No, I will never shut the doors of my senses. 
The delights of sight and hearing and touch will bear thy delight
.” 
~ Rabindranath Tagore (Gitanjali)

 

For anyone interested in uncovering the true nature of his or her being, some pathways exist to travel – motionlessly – from being identified to an imaginary sense of self to being established in the real, forgotten, and only self there is: consciousness. These pathways correspond to the different components of our living experience, namely thinking, feeling, and sensing. I have, in previous texts, endeavoured to explore the path of understanding, or Jñāna, that is derived from the exercice of thinking, and the path of love, or Bhakti, born out of feeling. The last pathway to explore is the one that comes through our senses, which is everything we see, hear, touch, taste or smell, everything that is seemingly outside of ourselves and that we have named by the generic term of the ‘world’. This path is best described in India through what is called ‘Tantra’, which after the two other pathways, is one that is all encompassing, that invites the world in, or in Atmananda Krishna Menon’s words brings “the universal under the individual.”

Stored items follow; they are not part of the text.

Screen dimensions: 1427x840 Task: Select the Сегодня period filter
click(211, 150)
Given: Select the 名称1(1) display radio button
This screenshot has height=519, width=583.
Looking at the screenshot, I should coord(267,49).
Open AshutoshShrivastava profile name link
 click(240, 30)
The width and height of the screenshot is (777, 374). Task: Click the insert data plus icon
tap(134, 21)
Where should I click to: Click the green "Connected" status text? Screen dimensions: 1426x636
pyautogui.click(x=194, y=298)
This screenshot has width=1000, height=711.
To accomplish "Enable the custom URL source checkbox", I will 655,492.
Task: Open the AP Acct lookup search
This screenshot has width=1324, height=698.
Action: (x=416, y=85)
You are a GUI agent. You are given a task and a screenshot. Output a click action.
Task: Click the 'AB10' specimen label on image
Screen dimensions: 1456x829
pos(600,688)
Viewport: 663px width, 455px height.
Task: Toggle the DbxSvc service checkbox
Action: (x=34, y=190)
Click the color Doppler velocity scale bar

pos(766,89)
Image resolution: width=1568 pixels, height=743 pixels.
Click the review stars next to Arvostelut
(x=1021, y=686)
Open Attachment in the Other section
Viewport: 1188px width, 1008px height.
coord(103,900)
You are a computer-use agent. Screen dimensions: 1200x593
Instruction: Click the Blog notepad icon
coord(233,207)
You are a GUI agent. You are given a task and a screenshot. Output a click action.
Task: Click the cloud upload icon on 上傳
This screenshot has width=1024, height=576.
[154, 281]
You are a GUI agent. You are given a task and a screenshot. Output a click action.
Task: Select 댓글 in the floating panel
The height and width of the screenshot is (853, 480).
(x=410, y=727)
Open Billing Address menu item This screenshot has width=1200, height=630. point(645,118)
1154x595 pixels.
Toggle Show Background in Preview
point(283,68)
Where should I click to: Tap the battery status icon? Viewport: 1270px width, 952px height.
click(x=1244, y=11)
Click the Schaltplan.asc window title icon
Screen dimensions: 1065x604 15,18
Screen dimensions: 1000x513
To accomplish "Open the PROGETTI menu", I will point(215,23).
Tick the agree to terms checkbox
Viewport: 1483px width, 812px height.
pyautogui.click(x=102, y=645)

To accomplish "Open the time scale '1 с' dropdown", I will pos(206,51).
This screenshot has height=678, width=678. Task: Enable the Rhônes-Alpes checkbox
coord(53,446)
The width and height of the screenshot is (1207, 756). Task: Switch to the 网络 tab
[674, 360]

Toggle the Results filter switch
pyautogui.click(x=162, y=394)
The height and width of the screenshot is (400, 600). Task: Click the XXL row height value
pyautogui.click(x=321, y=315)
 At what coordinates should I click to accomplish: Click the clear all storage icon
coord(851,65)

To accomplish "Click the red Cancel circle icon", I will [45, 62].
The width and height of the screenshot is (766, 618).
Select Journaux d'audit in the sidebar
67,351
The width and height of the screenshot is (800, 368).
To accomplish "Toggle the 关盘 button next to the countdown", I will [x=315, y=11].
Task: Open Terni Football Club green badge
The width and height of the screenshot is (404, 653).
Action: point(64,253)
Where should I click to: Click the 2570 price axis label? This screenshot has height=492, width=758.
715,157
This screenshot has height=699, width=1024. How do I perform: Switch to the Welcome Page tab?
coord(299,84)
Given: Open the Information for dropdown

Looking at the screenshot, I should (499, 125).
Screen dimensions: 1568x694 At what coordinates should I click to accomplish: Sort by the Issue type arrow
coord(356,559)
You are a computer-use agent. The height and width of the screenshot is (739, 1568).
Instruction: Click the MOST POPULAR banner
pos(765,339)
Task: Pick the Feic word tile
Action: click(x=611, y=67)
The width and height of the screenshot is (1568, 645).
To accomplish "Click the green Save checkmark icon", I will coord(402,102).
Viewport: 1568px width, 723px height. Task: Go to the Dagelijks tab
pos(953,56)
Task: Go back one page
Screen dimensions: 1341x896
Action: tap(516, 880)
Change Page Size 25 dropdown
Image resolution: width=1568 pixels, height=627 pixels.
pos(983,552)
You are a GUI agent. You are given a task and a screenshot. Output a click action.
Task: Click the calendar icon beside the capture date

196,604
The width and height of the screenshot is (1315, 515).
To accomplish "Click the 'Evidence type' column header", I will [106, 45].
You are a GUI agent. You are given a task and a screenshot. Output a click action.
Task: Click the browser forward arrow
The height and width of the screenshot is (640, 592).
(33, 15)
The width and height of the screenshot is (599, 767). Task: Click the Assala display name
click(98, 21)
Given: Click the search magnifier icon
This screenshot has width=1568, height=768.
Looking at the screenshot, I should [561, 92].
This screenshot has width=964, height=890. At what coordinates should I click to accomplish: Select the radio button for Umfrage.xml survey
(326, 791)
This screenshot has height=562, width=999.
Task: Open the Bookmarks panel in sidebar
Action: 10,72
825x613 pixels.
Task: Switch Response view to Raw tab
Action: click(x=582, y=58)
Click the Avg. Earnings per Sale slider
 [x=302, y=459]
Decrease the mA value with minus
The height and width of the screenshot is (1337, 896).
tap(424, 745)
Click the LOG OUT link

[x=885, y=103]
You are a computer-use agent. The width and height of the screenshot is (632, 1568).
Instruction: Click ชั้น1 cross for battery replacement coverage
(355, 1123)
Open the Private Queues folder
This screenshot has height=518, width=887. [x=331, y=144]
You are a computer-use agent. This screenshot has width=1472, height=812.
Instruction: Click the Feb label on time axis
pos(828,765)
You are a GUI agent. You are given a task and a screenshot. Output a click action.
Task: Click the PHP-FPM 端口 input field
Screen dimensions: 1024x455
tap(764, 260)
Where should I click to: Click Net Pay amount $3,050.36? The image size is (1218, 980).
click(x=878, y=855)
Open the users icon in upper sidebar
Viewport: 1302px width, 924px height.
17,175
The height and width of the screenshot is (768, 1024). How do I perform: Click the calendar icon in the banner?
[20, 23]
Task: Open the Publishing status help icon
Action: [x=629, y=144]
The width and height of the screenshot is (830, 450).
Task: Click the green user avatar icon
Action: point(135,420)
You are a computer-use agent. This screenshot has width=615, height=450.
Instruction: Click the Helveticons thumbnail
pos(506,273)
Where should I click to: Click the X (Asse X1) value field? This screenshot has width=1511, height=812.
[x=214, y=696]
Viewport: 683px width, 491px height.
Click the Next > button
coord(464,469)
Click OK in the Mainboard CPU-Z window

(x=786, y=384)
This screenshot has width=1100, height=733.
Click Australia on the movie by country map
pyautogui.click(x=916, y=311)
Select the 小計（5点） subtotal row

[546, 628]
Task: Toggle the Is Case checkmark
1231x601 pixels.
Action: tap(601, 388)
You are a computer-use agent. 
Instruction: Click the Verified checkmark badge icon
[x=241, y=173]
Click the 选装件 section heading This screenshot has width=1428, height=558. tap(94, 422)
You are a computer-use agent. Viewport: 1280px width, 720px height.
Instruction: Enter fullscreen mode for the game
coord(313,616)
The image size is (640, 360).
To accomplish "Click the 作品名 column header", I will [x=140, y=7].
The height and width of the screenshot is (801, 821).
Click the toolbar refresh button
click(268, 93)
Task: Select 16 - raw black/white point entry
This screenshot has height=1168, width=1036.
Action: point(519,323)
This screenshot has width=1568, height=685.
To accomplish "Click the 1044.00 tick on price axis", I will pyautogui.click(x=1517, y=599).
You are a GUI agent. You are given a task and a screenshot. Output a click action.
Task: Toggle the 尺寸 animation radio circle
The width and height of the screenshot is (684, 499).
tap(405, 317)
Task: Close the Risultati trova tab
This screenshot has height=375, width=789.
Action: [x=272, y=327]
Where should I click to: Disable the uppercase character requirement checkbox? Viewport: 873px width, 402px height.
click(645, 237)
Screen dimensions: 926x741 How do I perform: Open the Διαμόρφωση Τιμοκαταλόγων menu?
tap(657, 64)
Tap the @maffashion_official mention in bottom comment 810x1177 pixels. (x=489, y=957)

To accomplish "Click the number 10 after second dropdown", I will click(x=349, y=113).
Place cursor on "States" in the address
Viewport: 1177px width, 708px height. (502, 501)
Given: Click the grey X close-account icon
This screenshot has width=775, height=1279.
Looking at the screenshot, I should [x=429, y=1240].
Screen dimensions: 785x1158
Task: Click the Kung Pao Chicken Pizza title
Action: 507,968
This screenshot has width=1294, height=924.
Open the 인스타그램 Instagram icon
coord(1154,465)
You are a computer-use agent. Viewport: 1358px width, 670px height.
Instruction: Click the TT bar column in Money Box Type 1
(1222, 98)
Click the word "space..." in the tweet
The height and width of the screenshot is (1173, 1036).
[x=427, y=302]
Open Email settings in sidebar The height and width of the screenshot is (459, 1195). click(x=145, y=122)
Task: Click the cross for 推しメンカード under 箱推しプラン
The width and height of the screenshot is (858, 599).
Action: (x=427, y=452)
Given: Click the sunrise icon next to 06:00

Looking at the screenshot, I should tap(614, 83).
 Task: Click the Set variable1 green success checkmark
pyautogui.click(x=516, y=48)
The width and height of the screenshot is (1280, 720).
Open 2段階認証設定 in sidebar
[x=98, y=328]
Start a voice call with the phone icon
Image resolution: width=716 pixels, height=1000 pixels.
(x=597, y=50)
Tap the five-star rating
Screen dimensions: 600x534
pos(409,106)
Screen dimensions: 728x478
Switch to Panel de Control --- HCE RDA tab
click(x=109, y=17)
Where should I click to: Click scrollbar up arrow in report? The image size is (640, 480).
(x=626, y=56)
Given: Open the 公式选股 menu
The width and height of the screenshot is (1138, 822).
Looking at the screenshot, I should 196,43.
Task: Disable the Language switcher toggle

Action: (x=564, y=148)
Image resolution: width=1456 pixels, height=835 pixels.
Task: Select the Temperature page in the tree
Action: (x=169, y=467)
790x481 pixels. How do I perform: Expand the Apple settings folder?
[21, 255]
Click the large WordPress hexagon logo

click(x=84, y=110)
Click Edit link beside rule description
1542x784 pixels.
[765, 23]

The idea behind tantra is that the world, the totality of our experience, need not be pushed away, or dreaded as an obstacle, but is also a doorway as is the exercice of thought in jñāna, or feeling and devotion in bhakti. The whole world is a possibility because although it is often experienced as an objective reality, it is also the expression or creation of a subjective presence and can therefore be used to trace back and uncover the reality of our own being. We must define what we mean by the world. In any given time or place, we experience a totality. A group of forms and experiences is presented to us and these form the totality of what exists in any given moment. What is this totality and what is it made of? What is this play of forms? Does it have a separate existence? These questions are at the core of the tantric path. If the world, the body, the feelings – our whole experience – are not what we have but what we are, then it opens up a whole new set of possibilities in understanding and accessing our true nature. “Every object is the footprint of God.” says Rupert Spira. …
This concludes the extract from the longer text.